The key to lower prices will be an oil price that remains near its present level or moves even lowers in the days and weeks ahead, Weinholzer said. Oil and gasoline inventories have been growing for months, and attempts by oil producing countries to scale back production in an effort keep prices up do not appear to be working.

One year ago the price of self-serve regular gasoline was higher than today at $2.321 per gallon, Weinholzer said.

AAA’s fuel price survey shows Hawaii has the highest average gas price in the nation at $2.919 per gallon.
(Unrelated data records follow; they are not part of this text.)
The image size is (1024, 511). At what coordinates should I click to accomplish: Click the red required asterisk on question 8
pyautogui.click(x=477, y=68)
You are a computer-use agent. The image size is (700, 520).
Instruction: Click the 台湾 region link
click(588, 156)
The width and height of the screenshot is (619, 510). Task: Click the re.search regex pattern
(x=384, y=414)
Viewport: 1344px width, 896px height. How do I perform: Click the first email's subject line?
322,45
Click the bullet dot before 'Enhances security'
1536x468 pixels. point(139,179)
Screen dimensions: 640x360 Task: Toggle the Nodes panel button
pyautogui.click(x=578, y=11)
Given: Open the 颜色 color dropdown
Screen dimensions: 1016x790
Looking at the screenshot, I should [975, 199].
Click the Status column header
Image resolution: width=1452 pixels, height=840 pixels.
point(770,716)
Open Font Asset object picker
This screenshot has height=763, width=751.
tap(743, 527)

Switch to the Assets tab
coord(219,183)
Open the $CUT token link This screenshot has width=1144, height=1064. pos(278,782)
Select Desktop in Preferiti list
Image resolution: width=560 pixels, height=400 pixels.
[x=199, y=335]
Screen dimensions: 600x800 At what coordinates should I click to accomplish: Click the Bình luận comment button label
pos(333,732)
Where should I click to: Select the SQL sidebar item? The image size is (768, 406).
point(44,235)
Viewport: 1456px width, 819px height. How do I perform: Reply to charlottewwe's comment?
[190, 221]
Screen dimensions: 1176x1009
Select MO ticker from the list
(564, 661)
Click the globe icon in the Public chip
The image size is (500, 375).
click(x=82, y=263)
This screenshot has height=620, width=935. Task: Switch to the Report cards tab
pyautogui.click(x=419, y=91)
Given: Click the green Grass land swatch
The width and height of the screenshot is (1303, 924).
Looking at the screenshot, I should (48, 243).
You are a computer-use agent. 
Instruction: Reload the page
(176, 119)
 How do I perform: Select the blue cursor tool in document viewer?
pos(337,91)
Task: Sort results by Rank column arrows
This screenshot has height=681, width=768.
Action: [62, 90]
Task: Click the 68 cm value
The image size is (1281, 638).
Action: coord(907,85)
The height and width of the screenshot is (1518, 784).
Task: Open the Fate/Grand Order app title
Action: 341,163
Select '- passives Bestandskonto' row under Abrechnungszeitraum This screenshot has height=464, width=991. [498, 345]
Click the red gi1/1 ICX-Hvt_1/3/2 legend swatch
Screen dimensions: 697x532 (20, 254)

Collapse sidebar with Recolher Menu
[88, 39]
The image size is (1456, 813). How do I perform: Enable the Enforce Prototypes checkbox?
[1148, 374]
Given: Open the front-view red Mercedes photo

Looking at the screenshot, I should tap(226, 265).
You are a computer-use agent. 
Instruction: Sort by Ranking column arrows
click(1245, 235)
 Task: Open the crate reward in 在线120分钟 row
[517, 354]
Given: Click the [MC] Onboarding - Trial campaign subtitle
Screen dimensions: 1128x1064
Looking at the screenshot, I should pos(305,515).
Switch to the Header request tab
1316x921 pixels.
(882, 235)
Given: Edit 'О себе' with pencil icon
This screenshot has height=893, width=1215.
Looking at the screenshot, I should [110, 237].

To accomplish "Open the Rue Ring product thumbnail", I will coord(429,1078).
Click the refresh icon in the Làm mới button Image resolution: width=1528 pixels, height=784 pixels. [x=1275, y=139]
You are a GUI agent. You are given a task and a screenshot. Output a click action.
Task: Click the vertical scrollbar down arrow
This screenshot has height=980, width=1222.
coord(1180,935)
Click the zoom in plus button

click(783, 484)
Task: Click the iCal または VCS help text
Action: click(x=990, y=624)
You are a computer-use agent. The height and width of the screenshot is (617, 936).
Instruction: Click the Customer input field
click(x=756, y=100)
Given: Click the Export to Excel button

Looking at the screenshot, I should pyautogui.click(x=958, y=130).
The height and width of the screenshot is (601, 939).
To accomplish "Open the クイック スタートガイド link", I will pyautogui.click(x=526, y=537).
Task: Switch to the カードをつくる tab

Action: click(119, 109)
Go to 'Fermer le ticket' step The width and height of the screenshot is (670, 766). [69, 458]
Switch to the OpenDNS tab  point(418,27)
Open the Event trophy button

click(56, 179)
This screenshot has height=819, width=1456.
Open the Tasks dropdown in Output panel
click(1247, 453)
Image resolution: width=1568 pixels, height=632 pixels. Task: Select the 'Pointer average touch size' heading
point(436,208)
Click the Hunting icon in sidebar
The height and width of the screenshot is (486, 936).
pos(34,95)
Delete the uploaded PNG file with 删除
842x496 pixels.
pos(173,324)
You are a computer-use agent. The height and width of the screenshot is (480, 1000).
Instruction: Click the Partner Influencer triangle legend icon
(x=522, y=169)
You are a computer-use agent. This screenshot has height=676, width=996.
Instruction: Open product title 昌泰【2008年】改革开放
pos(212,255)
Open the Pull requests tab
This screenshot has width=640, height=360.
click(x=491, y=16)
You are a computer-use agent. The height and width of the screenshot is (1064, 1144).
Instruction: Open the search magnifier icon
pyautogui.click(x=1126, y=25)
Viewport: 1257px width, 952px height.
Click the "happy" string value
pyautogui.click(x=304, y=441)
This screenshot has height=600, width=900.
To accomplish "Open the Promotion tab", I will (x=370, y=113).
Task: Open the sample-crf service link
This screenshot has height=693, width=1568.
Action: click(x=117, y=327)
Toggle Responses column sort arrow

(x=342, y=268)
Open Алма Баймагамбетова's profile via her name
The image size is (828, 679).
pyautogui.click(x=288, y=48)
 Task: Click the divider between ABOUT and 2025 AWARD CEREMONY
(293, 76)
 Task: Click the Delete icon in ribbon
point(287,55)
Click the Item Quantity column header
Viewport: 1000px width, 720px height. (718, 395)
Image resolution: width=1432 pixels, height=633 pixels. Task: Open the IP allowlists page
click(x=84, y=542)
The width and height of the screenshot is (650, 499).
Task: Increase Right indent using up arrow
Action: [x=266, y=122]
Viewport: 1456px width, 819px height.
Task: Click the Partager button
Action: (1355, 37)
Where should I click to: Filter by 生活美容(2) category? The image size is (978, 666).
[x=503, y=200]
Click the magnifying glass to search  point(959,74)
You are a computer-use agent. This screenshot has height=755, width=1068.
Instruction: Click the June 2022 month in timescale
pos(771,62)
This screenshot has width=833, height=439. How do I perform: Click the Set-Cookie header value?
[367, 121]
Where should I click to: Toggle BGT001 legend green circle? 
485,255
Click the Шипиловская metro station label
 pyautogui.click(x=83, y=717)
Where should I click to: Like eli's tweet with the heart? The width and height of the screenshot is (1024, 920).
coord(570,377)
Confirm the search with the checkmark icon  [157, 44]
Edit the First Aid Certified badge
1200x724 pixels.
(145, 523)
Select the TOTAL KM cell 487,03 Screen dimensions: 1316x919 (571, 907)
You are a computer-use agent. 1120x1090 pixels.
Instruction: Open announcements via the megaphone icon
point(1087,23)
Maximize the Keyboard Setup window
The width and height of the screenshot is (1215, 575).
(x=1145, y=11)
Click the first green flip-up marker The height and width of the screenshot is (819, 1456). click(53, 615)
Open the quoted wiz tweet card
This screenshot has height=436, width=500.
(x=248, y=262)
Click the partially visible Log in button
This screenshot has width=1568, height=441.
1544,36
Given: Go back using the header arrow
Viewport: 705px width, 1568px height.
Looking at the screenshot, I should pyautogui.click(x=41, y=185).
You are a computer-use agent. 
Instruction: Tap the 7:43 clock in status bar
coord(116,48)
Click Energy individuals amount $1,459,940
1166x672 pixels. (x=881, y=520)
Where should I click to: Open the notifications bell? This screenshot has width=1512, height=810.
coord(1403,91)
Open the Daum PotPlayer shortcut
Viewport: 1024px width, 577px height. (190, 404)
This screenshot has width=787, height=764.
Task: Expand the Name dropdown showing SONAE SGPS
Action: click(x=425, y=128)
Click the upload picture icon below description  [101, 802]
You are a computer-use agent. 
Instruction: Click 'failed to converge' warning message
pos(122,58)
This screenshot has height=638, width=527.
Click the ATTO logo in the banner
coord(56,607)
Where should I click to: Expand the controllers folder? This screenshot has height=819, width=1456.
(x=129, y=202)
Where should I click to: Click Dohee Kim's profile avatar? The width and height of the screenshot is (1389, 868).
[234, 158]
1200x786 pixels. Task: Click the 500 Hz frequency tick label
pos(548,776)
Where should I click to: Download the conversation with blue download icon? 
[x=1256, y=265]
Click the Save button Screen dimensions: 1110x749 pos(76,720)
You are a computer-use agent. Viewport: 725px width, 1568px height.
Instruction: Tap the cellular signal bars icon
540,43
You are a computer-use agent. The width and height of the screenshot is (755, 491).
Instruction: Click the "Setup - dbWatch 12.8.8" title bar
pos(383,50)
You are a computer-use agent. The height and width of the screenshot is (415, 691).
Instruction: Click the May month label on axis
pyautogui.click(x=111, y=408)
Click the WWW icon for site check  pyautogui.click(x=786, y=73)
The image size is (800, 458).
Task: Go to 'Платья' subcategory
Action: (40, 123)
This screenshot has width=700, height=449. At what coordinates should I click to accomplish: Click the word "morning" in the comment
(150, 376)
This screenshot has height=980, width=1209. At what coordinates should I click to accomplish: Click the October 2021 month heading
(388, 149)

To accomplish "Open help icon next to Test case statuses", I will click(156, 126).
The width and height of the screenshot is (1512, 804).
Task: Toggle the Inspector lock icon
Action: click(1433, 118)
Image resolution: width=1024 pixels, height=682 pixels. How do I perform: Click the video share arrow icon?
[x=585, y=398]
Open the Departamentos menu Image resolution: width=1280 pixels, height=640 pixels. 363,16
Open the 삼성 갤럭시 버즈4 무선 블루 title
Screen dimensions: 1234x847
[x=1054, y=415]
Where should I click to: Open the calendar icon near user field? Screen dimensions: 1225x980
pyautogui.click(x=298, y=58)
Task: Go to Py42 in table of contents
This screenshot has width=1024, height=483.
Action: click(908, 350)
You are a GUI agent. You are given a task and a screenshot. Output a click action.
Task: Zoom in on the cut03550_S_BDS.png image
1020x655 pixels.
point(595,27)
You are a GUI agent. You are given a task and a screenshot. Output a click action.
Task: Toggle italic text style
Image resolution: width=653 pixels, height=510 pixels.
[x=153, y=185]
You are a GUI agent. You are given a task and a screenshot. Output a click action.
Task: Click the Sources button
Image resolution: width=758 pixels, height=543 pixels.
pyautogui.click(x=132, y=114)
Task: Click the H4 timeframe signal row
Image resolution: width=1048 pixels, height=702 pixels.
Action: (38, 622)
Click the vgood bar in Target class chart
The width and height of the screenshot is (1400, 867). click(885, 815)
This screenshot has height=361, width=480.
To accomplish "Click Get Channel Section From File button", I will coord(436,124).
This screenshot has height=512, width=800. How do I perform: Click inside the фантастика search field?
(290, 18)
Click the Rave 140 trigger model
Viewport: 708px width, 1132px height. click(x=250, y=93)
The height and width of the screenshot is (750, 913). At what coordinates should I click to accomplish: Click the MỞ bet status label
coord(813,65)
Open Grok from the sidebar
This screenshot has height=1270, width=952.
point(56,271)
Washington state and Oregon have the next highest average prices; at $2.645 and $2.634 per gallon, respectively.

Missouri has the lowest state-wide average gasoline price in the nation at $2.014 per gallon. Oklahoma has the next lowest price at $2.016 per gallon, followed by Minnesota with an average gas price of $2.017 per gallon.

Nationwide, the price of self-serve, mid-grade gasoline averages $2.367 per gallon, a decline from $2.438 per gallon in the middle of last month, and down from $2.464 one year ago. Self-serve premium averages $2.452 per gallon nationwide; down from $2.526 one month ago. Premium averaged $2.553 per gallon at this time last year.

The national average prices for self-serve regular unleaded gasoline for AAA's mid-January survey for the last five years are: 2006, $2.321; 2005, $1.812; 2004, $1.561; 2003, $1.468; and 2002, $1.128.

AAA's Fuel Gauge Report is based on data from Oil Price Information Service, the nation's most comprehensive source of petroleum pricing information. AAA purchases the data and makes it available free on the Internet as a public service. Average daily prices for the nation, all 50 states and more than 250 localities are available for all grades of gasoline, making the site the most current and complete public source of fuel price information.